This past Valentine’s Day, Newark, New Jersey, hoped that couples would express their devotion to each other by buying and cohabiting the city’s available vacant land. On February 14, the city launched the vacant land component of its Live Newark program through which it’s selling municipally-owned vacant lots for only $1,000 to couples (regardless of sexual orientation) looking to reside for five years in residences that they build or rehabilitate. The city has attached these strings to promote family development in the community and to dissuade institutional or all-cash investors.
Eden Prairie, Minnesota, will begin training community members of different ethnic and cultural backgrounds to provide assistance during disaster situations or prevention activities. The Cultural Services Unit will address the increasing diversity of the community to ensure that identified members can assist firefighters and police officers with search-and-rescue operations, translating, door-to-door outreach, and ensuring officers follow cultural norms. The program will begin training twenty residents in April.
The University of Iowa and the Iowa Department of Transportation have unveiled the TraumaHawk app to enhance communication between first responders and emergency room staff. In a severe car crash, there is a race against time to get the right treatment to people who are hurt, and while paramedics are trained to assess injuries and get them to the proper place of care, hospitals lose time when they cannot see the accident scene or what paramedics are doing. The app allows first responders, especially troopers who have passed duties over to arriving paramedics, to send photos of accident scenes to give ER physicians and nurses a better sense of the severity of a patient's injuries and where impacts likely occurred, allowing them to plan accordingly for the patient’s arrival. Use of the app is currently undergoing pilot testing in certain areas of Iowa.
To a help fledgling businesses get off the ground without a hitch, the Delaware Department of State has launched a website designed to help new business owners and entrepreneurs navigate a host of approval processes and other requirements. Business First Steps assembles an index of nearly 200 industries, professions, and products that require state, county, or municipal registrations, licenses, certifications or permits, as well as links to various applications, forms, codes, and regulations.
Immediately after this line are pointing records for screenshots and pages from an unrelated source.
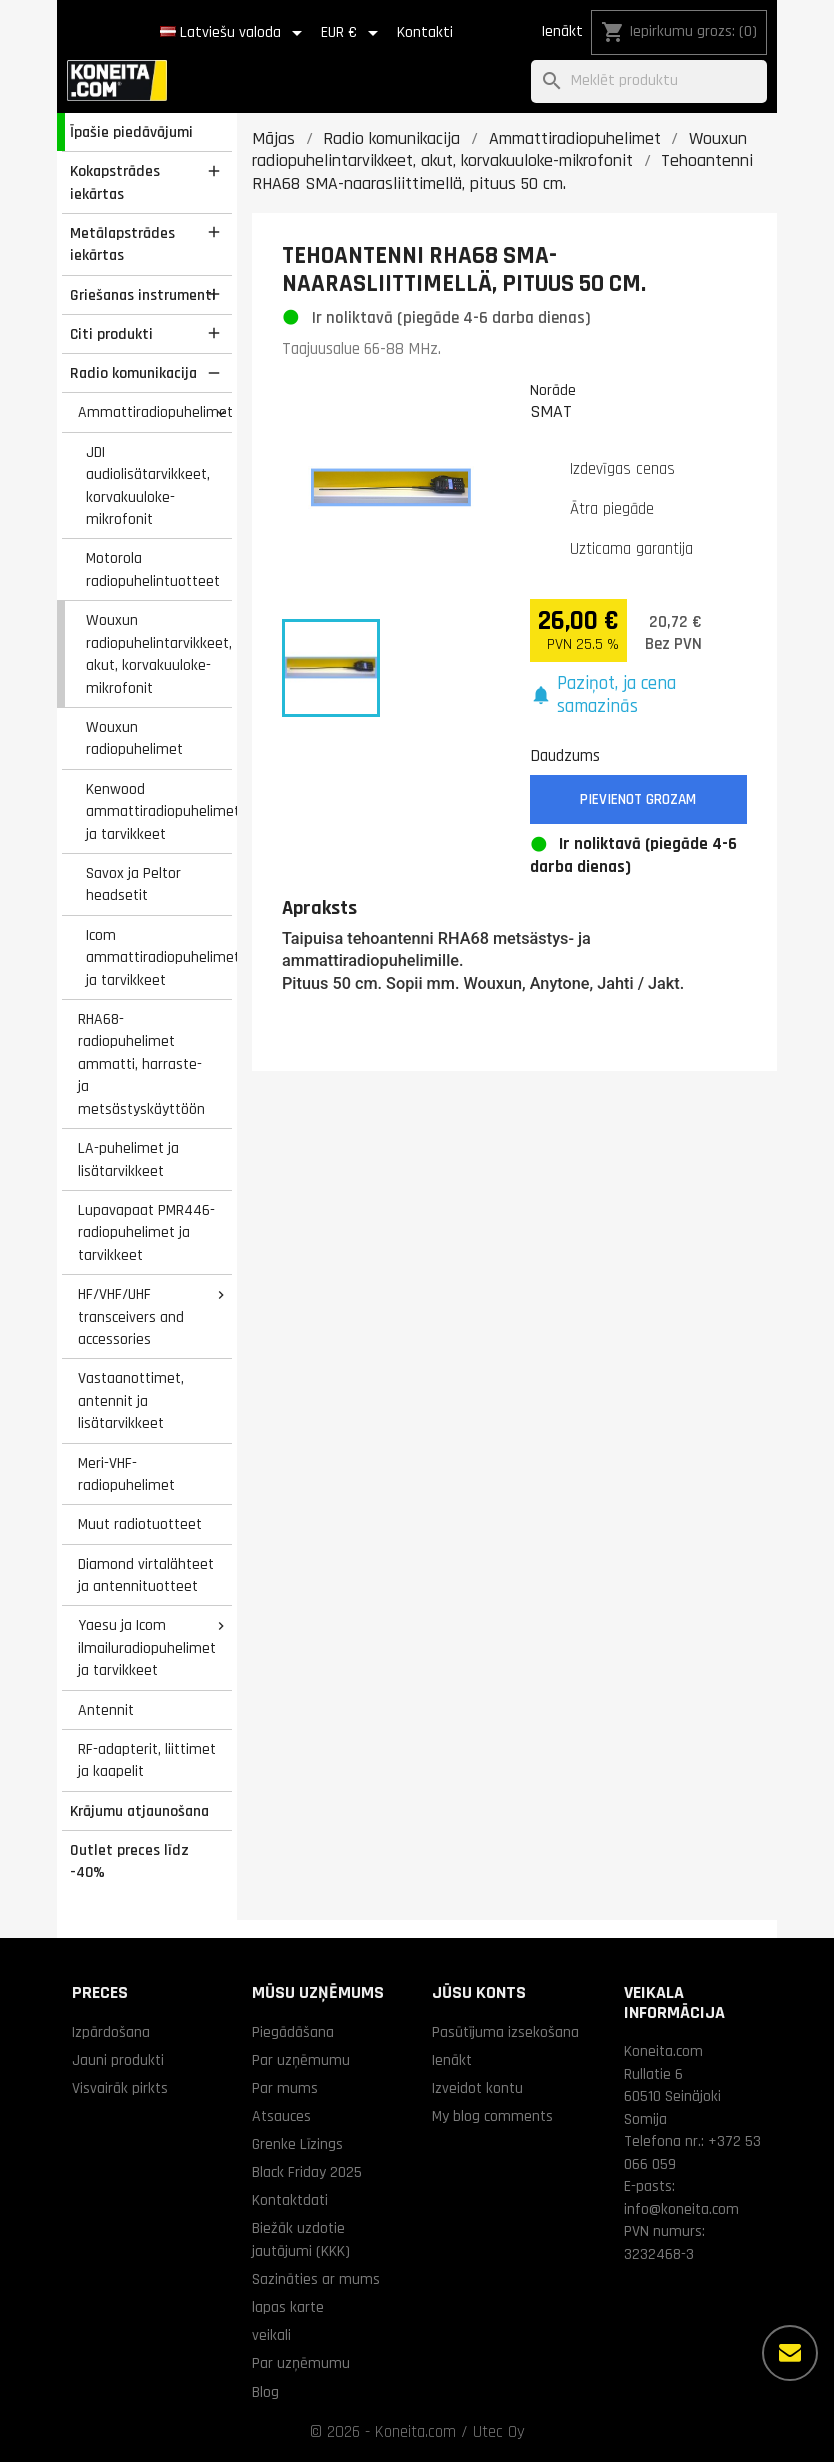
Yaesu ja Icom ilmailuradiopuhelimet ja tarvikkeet (147, 1647)
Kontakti (425, 32)
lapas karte (288, 2307)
The website has been in development for over a year and required close coordination among state agencies.
Cities across the country are using multifaceted public policy approaches to stem the tide of pedestrian deaths. While the issue has always been a concern, transportation officials are beginning to make it a priority when planning their capital investments and running their departments. Interventions include using data to identify problematic intersections, giving pedestrian’s “head starts” at certain crosswalks, enforcing speed zones around pedestrian activities, shortening crosswalks, and creating pedestrian safety islands.
Several weeks ago, the Obama administration became the first White House to release its budget through GitHub and other data-sharing sites. The move, which releases the data underlying the budget in machine-readable format, allows data gurus to use the data to create their own visualizations or data products and examine unpublished details below the high-level information published in the budget.